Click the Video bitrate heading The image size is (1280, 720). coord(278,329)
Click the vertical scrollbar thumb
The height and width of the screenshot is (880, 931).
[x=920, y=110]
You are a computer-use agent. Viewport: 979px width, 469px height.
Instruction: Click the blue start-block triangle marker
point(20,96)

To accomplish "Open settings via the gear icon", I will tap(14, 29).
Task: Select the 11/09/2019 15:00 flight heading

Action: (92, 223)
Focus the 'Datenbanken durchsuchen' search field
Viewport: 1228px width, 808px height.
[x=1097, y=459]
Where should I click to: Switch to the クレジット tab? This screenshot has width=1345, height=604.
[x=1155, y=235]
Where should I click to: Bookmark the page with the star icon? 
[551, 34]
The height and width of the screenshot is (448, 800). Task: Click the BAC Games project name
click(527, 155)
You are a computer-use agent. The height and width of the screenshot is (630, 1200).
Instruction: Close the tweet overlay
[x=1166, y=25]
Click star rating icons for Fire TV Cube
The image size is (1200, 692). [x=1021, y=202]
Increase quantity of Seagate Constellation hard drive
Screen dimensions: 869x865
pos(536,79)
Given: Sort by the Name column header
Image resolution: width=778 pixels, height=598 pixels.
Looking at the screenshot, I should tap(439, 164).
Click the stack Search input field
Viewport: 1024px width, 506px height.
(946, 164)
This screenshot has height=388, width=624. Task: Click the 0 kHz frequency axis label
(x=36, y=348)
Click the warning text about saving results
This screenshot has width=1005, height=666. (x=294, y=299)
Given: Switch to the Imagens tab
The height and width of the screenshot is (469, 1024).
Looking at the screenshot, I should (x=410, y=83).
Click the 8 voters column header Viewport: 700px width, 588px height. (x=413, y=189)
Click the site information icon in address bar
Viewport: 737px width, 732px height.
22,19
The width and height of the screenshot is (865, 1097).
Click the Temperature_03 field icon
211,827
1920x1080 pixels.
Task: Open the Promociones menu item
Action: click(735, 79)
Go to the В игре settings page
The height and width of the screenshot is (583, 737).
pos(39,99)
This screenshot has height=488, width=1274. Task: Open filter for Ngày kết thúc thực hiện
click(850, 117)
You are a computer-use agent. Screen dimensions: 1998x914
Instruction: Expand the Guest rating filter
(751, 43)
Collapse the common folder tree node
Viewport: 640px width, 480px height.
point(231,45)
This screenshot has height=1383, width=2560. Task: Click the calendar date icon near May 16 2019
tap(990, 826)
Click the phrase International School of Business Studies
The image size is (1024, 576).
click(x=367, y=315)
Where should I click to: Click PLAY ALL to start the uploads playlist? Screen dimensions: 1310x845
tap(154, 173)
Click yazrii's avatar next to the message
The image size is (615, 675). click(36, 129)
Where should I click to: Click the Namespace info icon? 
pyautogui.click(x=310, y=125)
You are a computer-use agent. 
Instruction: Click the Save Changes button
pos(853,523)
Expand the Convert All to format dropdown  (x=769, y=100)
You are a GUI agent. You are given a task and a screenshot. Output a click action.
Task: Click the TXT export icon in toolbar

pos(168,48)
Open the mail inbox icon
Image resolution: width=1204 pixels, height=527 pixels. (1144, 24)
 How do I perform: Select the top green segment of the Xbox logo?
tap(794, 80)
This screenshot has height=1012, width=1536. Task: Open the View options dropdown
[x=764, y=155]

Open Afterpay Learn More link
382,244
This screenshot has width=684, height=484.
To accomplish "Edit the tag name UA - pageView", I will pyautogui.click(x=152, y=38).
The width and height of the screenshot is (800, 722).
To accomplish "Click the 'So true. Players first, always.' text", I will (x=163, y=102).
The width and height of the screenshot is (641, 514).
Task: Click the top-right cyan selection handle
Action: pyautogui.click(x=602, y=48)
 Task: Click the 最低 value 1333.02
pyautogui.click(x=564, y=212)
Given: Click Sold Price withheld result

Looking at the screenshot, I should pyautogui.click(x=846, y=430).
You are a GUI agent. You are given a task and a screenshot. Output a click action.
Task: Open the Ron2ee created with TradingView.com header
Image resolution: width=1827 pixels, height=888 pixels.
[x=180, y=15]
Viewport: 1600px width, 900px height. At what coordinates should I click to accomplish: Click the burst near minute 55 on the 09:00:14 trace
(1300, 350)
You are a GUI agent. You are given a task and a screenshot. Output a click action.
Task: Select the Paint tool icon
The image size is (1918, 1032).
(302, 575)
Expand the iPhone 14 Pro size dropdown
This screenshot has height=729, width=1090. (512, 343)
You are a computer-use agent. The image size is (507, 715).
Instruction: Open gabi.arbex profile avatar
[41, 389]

-*-*-

§ **Problem statement**
Reproduce each line of the material in which the string "header" occurs.

§ **Output**
Given: Sort by the Name column header
Click the 8 voters column header Viewport: 700px width, 588px height. (x=413, y=189)
Task: Open the Ron2ee created with TradingView.com header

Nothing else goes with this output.